So I have decided that it is time to start posting some Valentine’s recipes here. You’re down with that right??? I promise not to go completely overboard, but this is a low fat chocolate cherry muffin top. Who wouldn’t want this kind of recipe early?
You could wait until February to make these muffins, but I seriously don’t recommend it. They were delicious!!! The yogurt in these muffins give them a soft, tender inside. I really like using yogurt instead of sour cream for muffins. It helps cut down on the fat content, which is something that I have started to watch a little more. My kids aren’t big cereal eaters, but they will eat muffins if I keep them on hand. By making them with yogurt I feel better about them eating chocolate for breakfast. Of course, we ate them at all times of the day. They are a perfect afternoon snack when you are craving just a little bit of chocolate. (that makes me laugh because when I crave chocolate, I don’t want to eat a little) These chocolate cherry muffins are also a great before bed snack…or a midnight snack! Whenever you decide to eat them, they will satisfy your chocolate crave!!!
The great thing about this muffin is that it is easy to make it in a muffin top pan or a whoopie pie pan, or if you don’t have either, just bake it in a regular muffin tin. I have included both baking times in the recipe for you. Let’s talk about the cherries for a minute. If you like fresh cherries, by all means, use the fresh cherries in your batter. I just happen to love maraschino cherries. There is usually a jar in my fridge at all times for sundaes or drinks. And I keep a backup jar in my baking cupboard…does that surprise you that I have more than one jar? Something about the taste of these jarred cherries makes me happy. They also keep their bright red color when you bake with them. I love pretty food!!! Pretty food just looks so much more appetizing!
See how puffy those chocolate cherry muffin tops turned out? I know you want a bite 🙂
- 1/2 cup unsalted butter
- 1/3 cup packed brown sugar
- 1/3 cup granulated sugar
- 2 teaspoons maraschino cherry juice
- 1 large egg
- 2/3 cup greek yogurt
- 2/3 cup coconut milk
- 2 teaspoons baking powder
- 1 teaspoon baking soda
- 1/2 teaspoon salt
- 1/2 cup cocoa powder
- 2 cups all-purpose flour
- 1 teaspoon cinnamon
- 3/4 cup miniature chocolate chips
- 1 cup chopped maraschino cherries
- Preheat the oven to 400 degrees.
- In a mixing bowl cream the butter and sugars until creamy. Add the cherry juice, egg, and yogurt to the butter and beat again.

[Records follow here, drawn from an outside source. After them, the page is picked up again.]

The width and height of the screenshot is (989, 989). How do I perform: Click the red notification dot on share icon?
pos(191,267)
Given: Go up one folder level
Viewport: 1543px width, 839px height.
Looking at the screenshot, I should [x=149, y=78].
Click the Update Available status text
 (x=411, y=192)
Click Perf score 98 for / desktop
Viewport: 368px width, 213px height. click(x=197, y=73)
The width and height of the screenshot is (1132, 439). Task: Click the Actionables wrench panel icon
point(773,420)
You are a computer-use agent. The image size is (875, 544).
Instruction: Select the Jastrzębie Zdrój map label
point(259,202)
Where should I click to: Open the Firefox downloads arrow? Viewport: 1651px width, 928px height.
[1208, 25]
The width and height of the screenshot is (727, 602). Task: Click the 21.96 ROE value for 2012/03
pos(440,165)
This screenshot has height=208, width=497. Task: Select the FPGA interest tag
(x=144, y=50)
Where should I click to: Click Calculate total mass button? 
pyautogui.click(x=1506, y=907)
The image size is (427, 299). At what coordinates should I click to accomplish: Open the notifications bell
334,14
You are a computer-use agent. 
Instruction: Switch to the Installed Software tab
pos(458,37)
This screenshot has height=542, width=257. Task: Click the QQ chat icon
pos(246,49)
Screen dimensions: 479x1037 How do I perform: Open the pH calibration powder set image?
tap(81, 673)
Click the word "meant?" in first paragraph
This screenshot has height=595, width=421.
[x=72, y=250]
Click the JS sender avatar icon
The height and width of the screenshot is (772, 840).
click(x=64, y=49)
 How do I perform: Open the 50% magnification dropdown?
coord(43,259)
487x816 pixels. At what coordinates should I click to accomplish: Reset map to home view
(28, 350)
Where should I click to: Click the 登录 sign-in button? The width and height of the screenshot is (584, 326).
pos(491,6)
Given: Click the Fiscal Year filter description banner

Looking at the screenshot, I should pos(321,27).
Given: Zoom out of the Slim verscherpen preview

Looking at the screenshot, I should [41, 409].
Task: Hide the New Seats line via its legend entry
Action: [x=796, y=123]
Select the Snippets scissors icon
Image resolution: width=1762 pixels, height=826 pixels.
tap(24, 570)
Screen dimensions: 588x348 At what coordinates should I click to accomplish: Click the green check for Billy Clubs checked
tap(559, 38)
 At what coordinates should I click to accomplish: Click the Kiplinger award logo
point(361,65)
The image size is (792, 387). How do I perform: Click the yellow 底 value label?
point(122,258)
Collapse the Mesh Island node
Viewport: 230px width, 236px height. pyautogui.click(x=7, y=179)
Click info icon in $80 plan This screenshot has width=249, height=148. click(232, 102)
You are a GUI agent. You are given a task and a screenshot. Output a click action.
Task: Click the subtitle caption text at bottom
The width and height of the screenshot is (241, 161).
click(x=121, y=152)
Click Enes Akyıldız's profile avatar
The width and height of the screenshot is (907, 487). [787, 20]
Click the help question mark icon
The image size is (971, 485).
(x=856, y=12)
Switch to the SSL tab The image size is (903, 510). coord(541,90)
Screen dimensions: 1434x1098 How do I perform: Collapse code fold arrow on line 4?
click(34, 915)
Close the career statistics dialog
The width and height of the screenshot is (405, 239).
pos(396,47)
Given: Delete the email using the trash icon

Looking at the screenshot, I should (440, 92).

- Sift together the baking powder, baking soda, salt, cocoa powder, cinnamon, and flour and add alternately with the coconut milk to the butter mixture and beat gently.
- Stir in the chocolate chips and cherries by hand.
- Spoon a large tablespoon of batter into a greased muffin top pan (I used a whoopie pie pan) Bake for 12 minutes. Let cool 2 minutes in the pan, then remove to a wire rack to cool.
- Store in a sealed container for up to 4 days. Makes 24 muffin tops.
You can use a regular muffin tin if you don't have a muffin top pan. Bake the muffins for 18 minutes. Makes about 15 muffins.
Nutrition Information:Yield: 24 Serving Size: 1
Amount Per Serving: Calories: 161Total Fat: 7gSaturated Fat: 5gTrans Fat: 0gUnsaturated Fat: 2gCholesterol: 18mgSodium: 152mgCarbohydrates: 23gFiber: 1gSugar: 12gProtein: 3g
Nutrition facts are an estimate and are not guaranteed to be accurate. If you need special diet advice, please see a registered dietician.